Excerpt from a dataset
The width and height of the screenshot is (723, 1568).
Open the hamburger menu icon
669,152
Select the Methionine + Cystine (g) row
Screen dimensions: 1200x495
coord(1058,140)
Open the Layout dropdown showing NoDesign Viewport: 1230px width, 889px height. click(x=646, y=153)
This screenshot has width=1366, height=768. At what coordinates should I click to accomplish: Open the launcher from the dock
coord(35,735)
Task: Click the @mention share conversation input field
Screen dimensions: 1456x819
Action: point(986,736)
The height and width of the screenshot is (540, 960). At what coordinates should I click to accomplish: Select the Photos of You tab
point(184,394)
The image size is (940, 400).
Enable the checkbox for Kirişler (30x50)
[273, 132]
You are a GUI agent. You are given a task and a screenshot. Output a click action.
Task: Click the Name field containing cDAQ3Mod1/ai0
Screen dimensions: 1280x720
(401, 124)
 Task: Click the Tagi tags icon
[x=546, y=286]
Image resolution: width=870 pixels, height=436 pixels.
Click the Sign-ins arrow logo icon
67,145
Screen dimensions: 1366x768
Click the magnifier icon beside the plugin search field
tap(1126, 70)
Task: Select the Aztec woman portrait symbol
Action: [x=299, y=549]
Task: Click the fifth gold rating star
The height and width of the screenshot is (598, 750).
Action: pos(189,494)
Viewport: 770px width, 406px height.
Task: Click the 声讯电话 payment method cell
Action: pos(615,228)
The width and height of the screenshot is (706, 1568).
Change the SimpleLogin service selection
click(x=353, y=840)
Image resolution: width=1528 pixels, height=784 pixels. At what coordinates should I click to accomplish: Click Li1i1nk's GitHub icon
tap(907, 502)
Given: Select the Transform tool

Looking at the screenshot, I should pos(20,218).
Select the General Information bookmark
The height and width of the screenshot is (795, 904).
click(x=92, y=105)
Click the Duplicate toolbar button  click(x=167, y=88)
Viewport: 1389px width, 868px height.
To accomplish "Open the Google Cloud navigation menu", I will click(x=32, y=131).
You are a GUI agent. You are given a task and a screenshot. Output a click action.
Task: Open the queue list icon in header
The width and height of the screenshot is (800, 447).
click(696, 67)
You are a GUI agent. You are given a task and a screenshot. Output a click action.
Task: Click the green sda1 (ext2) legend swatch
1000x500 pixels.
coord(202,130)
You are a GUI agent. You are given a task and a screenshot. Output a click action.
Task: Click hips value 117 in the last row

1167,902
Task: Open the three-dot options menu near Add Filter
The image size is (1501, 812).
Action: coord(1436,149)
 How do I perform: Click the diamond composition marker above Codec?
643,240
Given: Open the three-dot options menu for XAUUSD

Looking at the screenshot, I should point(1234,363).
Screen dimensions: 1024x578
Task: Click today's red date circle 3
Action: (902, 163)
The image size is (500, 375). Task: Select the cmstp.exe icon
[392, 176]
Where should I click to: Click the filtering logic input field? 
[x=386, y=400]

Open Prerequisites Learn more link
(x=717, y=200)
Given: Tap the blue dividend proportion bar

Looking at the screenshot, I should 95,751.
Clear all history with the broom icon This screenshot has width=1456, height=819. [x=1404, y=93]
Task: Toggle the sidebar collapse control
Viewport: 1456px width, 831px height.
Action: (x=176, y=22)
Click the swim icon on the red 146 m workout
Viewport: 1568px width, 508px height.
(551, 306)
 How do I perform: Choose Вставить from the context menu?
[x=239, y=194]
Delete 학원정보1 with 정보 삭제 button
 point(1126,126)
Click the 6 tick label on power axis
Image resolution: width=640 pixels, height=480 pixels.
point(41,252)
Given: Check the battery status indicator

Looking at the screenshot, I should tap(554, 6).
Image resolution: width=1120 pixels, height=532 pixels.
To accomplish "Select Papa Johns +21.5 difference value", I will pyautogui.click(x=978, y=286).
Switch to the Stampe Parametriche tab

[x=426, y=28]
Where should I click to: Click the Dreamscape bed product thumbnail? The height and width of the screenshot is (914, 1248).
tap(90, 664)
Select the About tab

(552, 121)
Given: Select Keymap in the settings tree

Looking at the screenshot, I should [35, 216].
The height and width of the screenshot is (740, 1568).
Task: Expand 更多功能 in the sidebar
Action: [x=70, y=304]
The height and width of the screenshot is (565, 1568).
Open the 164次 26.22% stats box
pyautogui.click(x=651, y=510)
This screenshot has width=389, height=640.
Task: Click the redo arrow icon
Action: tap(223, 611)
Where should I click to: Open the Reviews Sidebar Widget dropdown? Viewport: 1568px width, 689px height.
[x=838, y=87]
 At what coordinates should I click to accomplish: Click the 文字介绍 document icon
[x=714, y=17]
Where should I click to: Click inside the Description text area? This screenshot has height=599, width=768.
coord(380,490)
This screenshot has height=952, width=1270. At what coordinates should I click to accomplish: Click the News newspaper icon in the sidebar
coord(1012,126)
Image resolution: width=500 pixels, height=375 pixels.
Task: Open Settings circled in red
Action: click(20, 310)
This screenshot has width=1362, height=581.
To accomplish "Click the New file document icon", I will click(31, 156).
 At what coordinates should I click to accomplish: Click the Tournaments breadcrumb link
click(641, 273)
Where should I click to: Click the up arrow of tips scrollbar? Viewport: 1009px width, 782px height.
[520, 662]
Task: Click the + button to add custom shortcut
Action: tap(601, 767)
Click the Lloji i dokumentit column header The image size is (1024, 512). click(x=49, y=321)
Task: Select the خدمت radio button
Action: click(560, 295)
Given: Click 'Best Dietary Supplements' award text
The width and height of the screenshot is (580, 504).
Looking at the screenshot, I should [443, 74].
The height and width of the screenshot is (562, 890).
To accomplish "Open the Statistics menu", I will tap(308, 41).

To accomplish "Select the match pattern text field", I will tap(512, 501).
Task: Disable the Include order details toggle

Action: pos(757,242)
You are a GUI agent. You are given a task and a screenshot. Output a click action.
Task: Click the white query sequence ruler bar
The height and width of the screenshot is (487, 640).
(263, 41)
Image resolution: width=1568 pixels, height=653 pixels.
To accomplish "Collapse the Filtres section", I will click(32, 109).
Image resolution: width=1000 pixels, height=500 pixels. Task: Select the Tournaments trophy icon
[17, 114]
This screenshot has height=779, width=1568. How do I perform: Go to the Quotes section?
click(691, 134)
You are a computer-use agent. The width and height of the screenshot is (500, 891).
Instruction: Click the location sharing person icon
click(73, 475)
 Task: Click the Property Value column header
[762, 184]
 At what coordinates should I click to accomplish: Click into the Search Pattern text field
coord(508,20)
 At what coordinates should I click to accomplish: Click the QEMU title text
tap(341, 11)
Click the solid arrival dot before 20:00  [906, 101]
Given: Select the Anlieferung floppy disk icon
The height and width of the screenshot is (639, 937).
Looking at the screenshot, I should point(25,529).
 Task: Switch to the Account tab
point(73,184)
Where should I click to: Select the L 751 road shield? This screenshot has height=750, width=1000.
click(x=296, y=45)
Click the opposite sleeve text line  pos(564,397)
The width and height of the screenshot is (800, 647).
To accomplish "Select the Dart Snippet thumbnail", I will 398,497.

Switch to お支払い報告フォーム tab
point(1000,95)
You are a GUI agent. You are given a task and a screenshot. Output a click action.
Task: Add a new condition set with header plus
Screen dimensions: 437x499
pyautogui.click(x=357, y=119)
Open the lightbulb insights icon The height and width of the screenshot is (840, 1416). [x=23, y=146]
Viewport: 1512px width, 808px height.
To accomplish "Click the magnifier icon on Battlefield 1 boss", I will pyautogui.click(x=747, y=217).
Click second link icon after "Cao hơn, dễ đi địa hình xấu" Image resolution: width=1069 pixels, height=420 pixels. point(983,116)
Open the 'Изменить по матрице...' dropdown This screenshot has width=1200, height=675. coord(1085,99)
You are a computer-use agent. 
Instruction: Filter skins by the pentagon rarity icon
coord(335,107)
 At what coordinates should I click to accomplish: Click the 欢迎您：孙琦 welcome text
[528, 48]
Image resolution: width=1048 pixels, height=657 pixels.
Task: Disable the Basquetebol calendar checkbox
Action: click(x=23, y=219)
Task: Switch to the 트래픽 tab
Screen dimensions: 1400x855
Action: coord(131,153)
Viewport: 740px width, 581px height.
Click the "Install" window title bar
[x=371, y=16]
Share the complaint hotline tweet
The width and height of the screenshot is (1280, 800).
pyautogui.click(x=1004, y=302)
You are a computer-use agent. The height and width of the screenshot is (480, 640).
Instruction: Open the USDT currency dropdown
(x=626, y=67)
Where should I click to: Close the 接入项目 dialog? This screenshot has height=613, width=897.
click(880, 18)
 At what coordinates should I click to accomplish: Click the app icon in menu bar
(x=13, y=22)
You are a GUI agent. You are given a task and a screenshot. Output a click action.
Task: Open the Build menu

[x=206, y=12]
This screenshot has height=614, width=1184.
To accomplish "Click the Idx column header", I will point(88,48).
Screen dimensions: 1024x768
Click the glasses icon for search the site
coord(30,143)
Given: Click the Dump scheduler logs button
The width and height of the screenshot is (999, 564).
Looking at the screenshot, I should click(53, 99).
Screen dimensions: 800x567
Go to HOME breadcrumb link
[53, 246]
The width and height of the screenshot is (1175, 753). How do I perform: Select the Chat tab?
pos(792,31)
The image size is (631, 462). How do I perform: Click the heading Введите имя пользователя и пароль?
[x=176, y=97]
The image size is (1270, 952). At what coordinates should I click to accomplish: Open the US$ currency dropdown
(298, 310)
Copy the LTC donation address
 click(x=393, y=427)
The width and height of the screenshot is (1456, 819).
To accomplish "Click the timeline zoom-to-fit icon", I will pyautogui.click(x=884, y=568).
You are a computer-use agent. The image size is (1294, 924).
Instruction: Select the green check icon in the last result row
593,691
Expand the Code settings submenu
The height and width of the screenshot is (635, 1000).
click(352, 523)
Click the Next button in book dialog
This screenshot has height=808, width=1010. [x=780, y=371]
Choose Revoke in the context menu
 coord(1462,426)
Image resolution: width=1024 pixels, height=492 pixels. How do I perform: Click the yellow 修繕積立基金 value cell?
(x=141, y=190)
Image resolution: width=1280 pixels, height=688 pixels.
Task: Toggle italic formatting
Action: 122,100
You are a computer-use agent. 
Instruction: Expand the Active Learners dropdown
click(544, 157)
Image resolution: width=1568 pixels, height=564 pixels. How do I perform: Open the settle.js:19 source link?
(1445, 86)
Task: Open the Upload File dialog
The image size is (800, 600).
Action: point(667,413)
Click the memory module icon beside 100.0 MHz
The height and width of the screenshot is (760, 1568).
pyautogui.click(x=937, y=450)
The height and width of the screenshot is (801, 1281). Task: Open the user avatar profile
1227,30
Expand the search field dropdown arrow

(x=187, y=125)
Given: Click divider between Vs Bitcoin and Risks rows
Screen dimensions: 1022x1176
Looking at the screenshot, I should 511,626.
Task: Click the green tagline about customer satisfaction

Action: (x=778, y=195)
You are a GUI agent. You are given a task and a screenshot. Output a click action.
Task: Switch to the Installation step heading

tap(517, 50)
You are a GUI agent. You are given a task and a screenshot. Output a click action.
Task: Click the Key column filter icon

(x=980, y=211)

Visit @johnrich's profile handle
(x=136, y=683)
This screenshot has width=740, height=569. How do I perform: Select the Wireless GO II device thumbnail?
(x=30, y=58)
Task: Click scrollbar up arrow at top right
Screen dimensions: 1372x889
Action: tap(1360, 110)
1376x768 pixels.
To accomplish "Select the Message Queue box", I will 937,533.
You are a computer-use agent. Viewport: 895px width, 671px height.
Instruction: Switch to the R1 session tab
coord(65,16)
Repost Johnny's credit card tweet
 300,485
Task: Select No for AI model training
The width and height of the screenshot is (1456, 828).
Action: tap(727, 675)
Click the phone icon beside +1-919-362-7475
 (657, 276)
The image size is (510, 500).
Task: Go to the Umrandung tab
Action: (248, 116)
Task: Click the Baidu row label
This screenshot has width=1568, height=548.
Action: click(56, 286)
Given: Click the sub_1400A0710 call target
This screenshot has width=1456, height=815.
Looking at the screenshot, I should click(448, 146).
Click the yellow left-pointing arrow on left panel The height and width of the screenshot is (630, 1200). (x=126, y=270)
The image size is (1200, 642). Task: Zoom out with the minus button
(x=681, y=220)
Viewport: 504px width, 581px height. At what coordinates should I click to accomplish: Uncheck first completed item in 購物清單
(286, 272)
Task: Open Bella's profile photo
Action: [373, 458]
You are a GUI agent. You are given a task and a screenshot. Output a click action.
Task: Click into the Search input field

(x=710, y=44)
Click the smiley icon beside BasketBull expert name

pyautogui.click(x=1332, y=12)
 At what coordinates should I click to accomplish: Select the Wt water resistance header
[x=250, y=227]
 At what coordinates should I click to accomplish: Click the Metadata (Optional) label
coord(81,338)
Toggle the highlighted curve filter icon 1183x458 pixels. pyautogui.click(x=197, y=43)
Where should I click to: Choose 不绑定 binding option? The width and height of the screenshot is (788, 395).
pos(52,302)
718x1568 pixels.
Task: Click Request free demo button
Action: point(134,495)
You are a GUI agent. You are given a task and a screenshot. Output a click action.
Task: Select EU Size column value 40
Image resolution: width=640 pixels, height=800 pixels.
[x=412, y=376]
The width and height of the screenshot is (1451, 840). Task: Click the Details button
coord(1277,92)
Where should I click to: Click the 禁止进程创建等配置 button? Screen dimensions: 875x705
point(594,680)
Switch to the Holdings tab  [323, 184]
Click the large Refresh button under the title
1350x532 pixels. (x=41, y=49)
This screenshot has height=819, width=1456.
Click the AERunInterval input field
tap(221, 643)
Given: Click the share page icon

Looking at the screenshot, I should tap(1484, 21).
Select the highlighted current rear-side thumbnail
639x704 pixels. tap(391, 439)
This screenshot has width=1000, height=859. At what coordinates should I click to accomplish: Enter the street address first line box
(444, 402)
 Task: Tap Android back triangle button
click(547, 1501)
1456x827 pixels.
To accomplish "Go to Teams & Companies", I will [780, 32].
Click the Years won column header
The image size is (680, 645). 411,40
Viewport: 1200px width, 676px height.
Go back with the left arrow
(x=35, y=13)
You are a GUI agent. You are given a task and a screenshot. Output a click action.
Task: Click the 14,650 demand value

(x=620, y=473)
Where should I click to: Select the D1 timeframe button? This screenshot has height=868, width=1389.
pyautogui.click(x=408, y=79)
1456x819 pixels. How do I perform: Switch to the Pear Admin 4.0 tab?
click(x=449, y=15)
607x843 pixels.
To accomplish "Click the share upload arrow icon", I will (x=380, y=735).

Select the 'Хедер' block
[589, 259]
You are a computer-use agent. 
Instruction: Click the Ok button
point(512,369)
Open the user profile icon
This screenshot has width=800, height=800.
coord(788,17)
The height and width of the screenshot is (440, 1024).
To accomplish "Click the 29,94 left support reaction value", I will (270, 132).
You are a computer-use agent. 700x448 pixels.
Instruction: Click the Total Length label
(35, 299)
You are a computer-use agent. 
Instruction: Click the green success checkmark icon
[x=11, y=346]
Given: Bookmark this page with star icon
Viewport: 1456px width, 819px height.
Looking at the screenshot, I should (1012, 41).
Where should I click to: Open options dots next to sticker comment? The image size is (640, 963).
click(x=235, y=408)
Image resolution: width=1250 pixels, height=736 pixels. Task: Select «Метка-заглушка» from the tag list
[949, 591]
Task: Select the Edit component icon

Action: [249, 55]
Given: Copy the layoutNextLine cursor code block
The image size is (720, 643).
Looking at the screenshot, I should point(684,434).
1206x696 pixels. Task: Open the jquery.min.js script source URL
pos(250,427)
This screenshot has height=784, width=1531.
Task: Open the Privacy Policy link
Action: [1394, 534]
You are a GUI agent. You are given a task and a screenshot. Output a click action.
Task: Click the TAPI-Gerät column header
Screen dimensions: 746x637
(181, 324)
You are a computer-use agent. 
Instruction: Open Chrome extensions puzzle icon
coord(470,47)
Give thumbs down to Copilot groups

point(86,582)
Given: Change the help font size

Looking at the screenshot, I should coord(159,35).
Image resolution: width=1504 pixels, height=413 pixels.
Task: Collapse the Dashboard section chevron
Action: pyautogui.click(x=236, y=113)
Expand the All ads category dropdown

▶ **PROMPT**: Please write out the lines again, starting at the first line and ending at the line containing "Action: point(986,736)", with "hamburger menu icon" swapped for "main menu button" and nothing else changed.

▶ **SOLUTION FOR THIS TASK**:
The width and height of the screenshot is (723, 1568).
Open the main menu button
669,152
Select the Methionine + Cystine (g) row
Screen dimensions: 1200x495
coord(1058,140)
Open the Layout dropdown showing NoDesign Viewport: 1230px width, 889px height. click(x=646, y=153)
This screenshot has width=1366, height=768. At what coordinates should I click to accomplish: Open the launcher from the dock
coord(35,735)
Task: Click the @mention share conversation input field
Screen dimensions: 1456x819
Action: point(986,736)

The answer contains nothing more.